Because her letters have gotten increasingly batshit over the last seven months.
Apparently, she blames the whole COVID mess on my stepmom, which is a REAL shame because my stepmom is perhaps THE NICEST person on the planet. Bar. None. She and my dad have participated actively in every charity from soup kitchens to Santa to Project Ride to Big Brother/Big Sisters. They give an amazing amount of their lives to improving their world and she’s the one behind that. So, when Alexa writes me that she “can’t wait for that old lady to kick off so we can see each other again,” I want to bang my head against my desk.
On the one hand, it’s just insane–schizophrenia and dementia, perhaps?
But on the other, it’s unfair. Brutally, brutally unfair, and my heart hurts.
But today was her birthday, and Mate and I had planned a shopping trip for ourselves–new bedding, new towels, new silverware–we’re not sure where all the decent spoons have gone, but we blame the kids. So I had made her a shawl and bought her a card, and we stopped at Mr. Pickles for a sandwich, and we drove down to East Sac near Med Center (yes, Jackson’s Med Center) and kept going, watching as a depressed neighborhood that had worked hard to pull itself from its bootstraps sank down into ash-coated dust once more.

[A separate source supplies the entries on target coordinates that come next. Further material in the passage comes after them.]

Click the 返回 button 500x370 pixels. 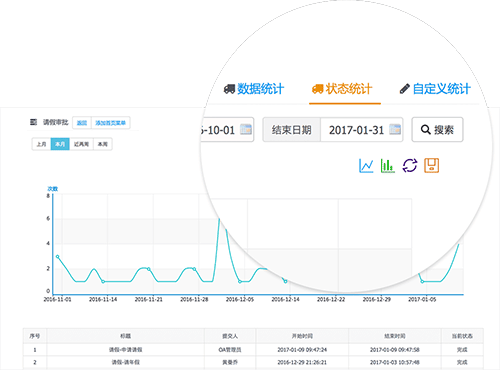coord(82,123)
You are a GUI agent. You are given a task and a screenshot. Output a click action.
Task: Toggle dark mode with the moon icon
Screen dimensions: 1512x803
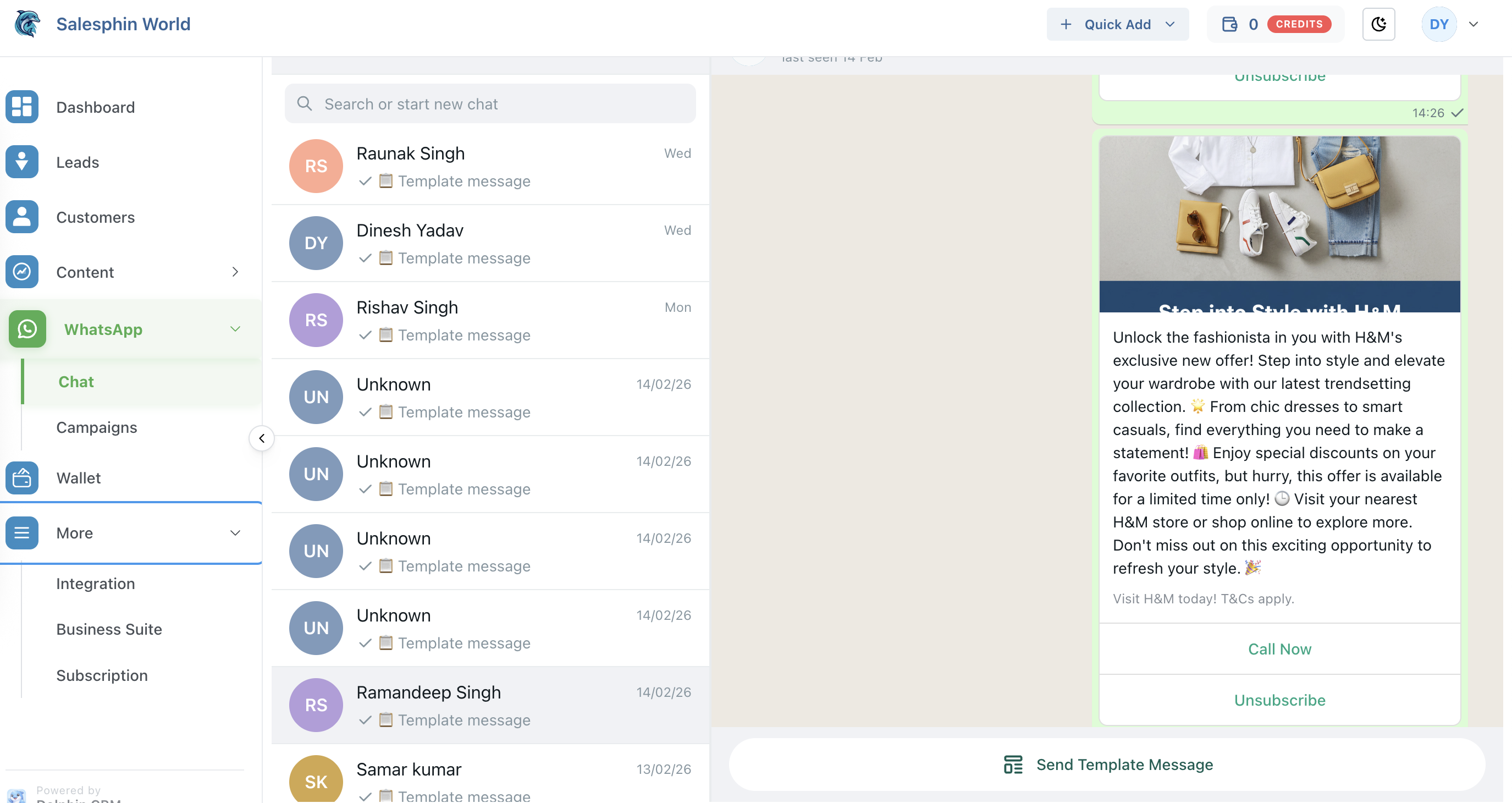click(1379, 24)
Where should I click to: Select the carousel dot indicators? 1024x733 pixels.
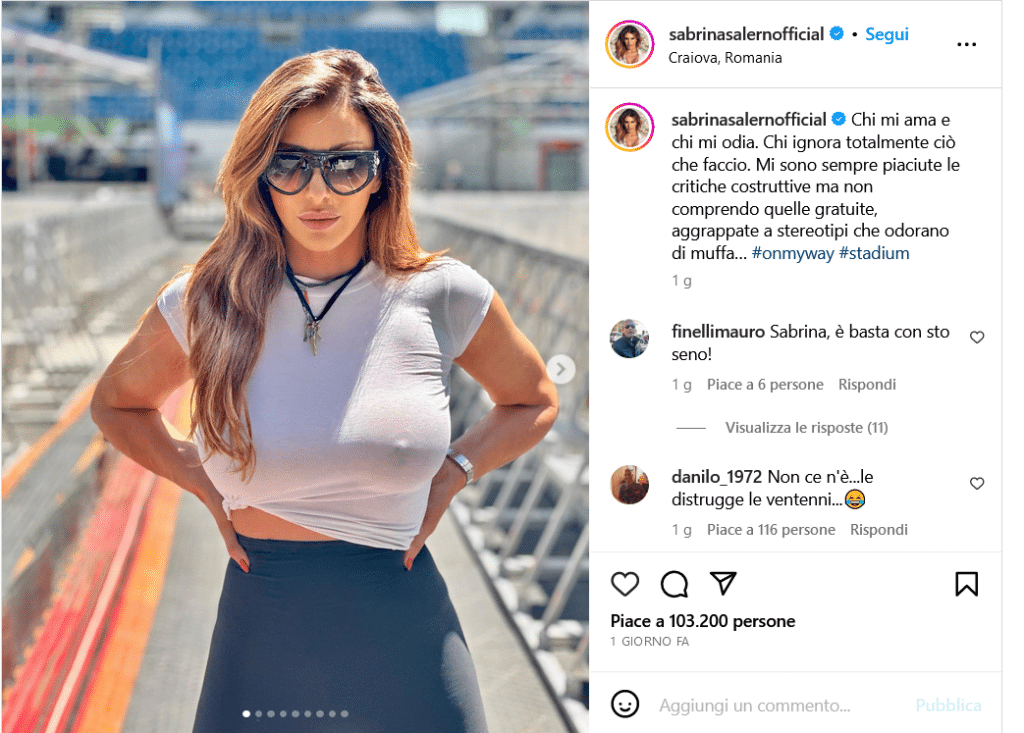pyautogui.click(x=295, y=713)
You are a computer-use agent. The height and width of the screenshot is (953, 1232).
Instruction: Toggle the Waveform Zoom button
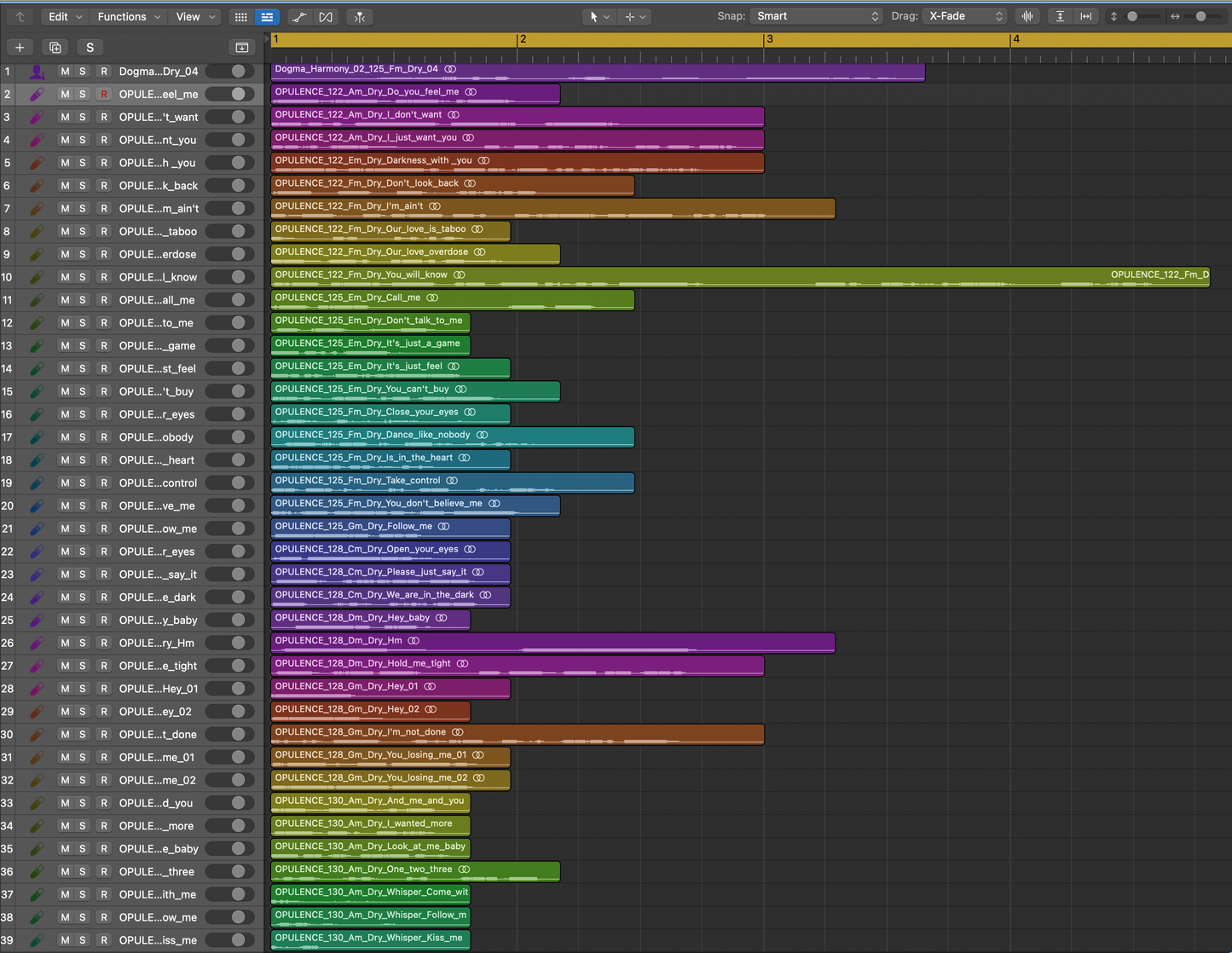[1027, 16]
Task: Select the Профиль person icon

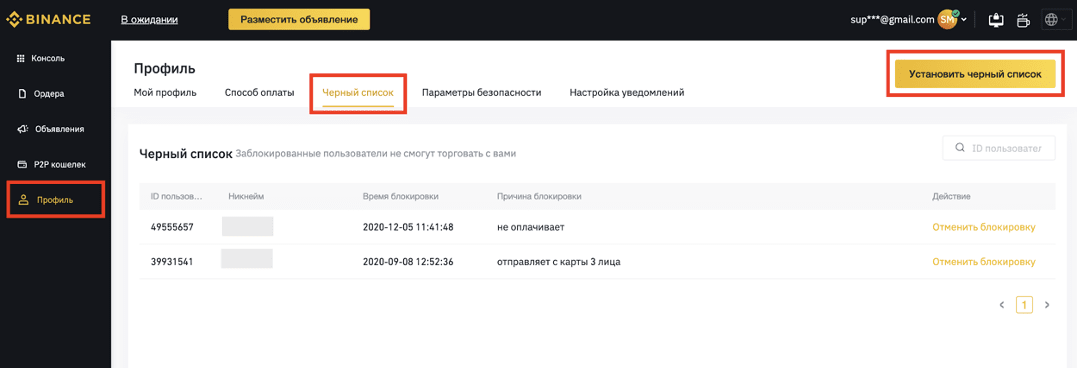Action: pos(23,200)
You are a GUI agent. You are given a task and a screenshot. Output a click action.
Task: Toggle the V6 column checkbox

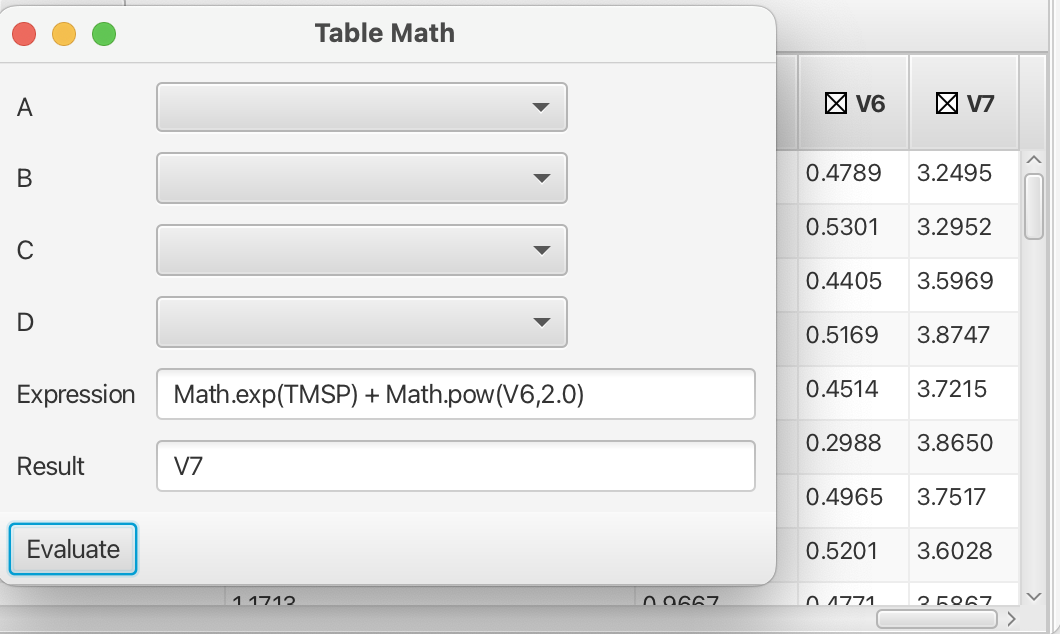point(835,103)
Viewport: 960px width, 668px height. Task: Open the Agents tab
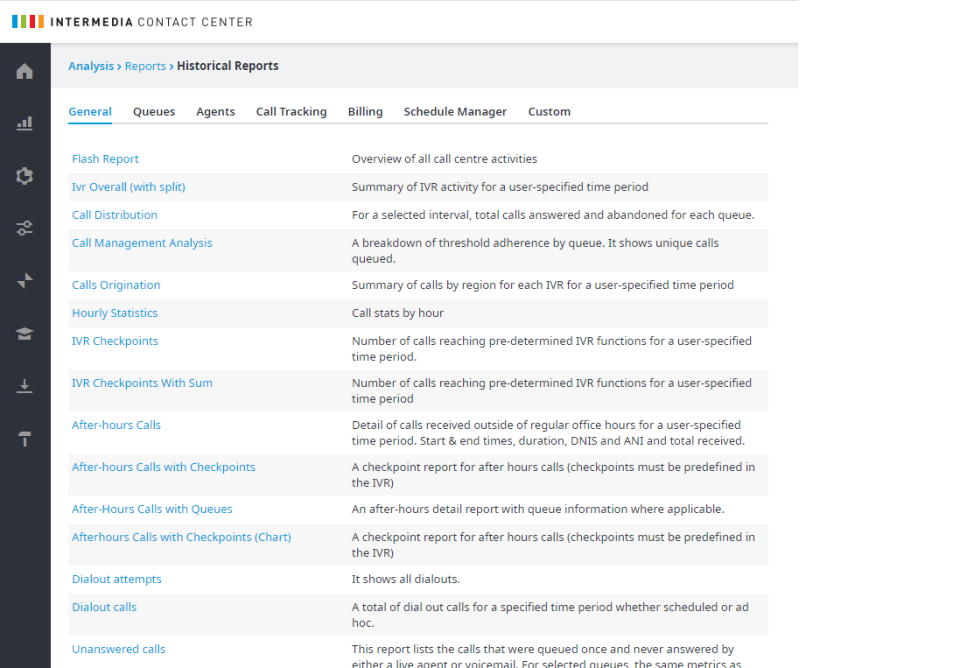215,111
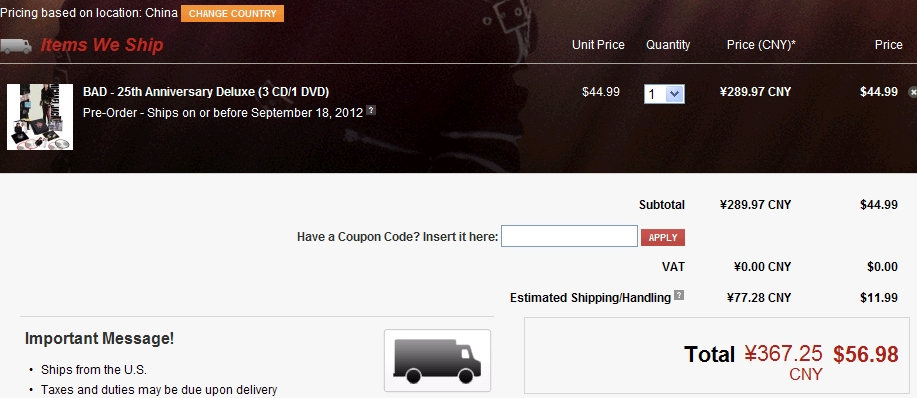This screenshot has height=398, width=917.
Task: Apply the coupon with the APPLY button
Action: pyautogui.click(x=663, y=237)
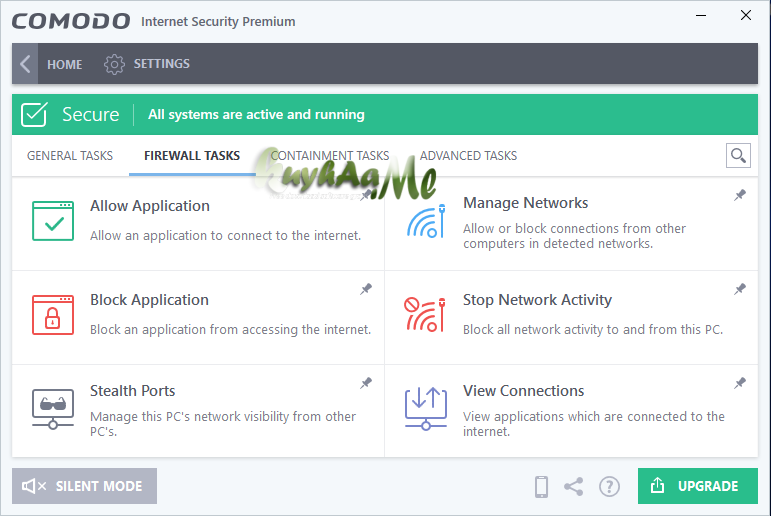Click the Stop Network Activity icon
This screenshot has height=516, width=771.
tap(425, 314)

We got to her care home, and I’d girded myself for telling her no hugs, and I could only stay for a moment, and I knew she probably didn’t have a mask and…
See, in the past, when I’d gone to visit, anybody could just walk in or out. But not now. Now they have an attendant at the gate, making sure they don’t get out, because quarantine must be rough for the mentally ill, and they probably have to be meticulous. If one person gets it, that’s it. The entire care center is toast, because nobody there has any sense of boundaries and there is no quarantine if everyone has a roommate.
So I met the attendant at the gate and gave him the sandwich and the gift and told him to tell my mother I love her.
When my grandfather was on his second brain tumor, he used to call for my mother. She was slipping into Alex had been their lost child even when she’d sat right there in front of them.
My children are anxious right now. And sad. And school, which they’d loved, has been ripped away from them. I’ve said it many times before–ZoomBoy was only hanging in there for the performance classes and now we have to hear him sing to his choir teacher over Zoom and my heart breaks a little. Squish has had her own difficulties, and I keep them out of the blog, but they’ve been stressful and worrisome, and everyone who read Crocus knows that Chicken has also had her struggles.
T is doing okay though–although I worry about his asthma almost constantly in the shitty air quality. He carries his inhaler all the time, and he walks to and from the bus stop to work. He makes an effort to see us once every two weeks and I’m always so proud of him when he does.
I don’t know why I dreamed that he was lost to me this afternoon. But I know I woke up screaming and calling his name.
Maybe because the younger two live with me, and I’m sick with worry. And their sister texts me every day, and the worry mounts. Maybe because I want them all together and here, and he’s the one who isn’t the most often. Maybe because I’m so used to worrying about him and I just don’t want him to feel left out.
But I know I can’t imagine being locked inside my mother’s care home, where only crazy people talk to crazy people, and your daughter’s weekly letters featuring random animal pictures and bad pictures of grandchildren who look like strangers are the only real things from the outside.
I’ve been calling my mother’s name in my dreams since I was a very small child. Maybe I called my son’s now because I cannot stand how lost she must be and I know he, at least, is found.